Kaget saat akhirnya bertemu pertama kalinya dengan gadis yang telah tiga tahun
ini selalu menghiasi mimpinya. Mendadak dada sang pangeran berdesir aneh.
“Ini
Klara, Pangeran. Kenalkan.” Ucap Mathew. Klara mengulurkan tangannya, begitupun
sang Pangeran. Mereka berdua saling bertatapan sejenak. Klara melihat sebaris
sisik berwarna ke-emas-an pada kedua pipi sebelah telinga, kanan dan kiri sang
pangeran, saat rambutnya tersibak.
“Anda sekian lama terkurung dalam gentong ini,
dan kembali dengan penampilan yang sama dengan saat masuknya?” Tanya Mathew. Pangeran
Rigel mengangguk.
“Berapa
tahun anda berada di dalam sana?” Tanya Mathew lagi.
“Aku…tak
tahu. Cukup lama sepertinya.” Jawab Pangeran Rigel.
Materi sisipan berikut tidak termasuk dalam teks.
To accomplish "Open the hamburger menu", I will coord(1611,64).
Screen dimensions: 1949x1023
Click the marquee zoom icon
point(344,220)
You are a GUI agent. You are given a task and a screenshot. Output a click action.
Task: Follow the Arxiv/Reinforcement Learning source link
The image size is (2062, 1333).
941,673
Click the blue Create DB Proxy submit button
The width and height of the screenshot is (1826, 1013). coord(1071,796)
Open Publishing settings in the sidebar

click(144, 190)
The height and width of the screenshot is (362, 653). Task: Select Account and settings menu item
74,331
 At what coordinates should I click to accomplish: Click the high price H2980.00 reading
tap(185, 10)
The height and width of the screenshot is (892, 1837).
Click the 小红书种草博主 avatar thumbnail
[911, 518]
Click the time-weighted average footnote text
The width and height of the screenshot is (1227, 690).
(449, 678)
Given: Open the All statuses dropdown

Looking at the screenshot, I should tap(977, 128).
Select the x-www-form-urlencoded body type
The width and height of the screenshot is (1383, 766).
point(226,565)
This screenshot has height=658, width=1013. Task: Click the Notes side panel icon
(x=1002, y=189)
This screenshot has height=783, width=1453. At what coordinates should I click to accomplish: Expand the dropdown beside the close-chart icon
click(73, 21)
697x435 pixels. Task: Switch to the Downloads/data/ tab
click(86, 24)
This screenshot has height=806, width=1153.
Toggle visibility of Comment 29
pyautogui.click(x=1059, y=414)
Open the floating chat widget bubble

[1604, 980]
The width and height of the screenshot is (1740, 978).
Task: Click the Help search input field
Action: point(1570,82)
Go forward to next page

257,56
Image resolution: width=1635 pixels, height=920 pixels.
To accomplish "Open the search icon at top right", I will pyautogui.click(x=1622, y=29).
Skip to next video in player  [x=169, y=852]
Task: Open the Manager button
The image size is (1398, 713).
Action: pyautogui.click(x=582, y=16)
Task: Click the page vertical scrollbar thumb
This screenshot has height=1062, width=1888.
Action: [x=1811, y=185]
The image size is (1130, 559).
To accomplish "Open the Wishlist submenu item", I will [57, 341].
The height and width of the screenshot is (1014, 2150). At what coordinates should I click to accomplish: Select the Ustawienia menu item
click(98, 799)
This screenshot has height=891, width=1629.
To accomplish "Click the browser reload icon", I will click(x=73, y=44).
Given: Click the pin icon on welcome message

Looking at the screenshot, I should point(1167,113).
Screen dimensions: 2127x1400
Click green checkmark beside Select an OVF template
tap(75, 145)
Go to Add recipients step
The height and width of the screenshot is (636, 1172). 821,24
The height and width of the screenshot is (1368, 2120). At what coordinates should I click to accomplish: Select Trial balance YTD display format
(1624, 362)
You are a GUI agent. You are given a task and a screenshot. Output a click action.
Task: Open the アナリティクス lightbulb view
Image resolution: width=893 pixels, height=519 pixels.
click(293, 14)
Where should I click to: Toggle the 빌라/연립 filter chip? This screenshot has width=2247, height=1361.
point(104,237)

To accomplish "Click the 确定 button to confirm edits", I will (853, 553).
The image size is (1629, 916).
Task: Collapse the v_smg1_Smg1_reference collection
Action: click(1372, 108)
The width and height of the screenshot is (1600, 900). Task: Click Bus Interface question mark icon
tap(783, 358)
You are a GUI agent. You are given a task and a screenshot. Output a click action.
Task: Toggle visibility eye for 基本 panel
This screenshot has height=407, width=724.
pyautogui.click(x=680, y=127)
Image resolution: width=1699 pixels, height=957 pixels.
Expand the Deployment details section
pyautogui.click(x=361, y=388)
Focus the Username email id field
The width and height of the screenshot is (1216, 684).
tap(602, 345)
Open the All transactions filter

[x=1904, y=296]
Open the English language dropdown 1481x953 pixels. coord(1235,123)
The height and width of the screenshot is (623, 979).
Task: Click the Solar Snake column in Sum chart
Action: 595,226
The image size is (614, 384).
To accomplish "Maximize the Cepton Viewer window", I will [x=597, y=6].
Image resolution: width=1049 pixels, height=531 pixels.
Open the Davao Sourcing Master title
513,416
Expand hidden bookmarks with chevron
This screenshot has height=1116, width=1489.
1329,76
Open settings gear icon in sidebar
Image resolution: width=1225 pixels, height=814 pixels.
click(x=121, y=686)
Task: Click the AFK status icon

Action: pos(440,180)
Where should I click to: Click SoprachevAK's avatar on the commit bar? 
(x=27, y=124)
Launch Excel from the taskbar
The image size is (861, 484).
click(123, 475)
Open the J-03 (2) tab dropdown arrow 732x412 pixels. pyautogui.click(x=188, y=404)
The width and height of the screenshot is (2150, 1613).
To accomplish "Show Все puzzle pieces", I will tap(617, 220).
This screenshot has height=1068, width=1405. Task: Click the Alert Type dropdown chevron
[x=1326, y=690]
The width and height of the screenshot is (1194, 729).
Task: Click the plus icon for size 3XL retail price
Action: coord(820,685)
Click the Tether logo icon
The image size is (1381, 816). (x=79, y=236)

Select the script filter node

“Anda tak makan? Atau buang air selama itu?”
Tanya Mathew ingin tahu.
“Mathew.
Jangan nanya gitu napa sih? Nanti pangeran tengsin.” Bisik Klara.
“Tak
apa, Klara. Aku hanya di beri makanan cair melalui lubang di gentong. Bila ingin
buang air, aku tinggal membayangkan sebuah jamban…ya...langsung jadi.” Ucap
pangeran Rigel lucu, hingga Klara tak kuat menahan tawanya. Pangeran Rigel bisa aja.
“Jadi
bila ingin mandi, anda tinggal membayangkan saat mandi juga ya? Hebat banget.”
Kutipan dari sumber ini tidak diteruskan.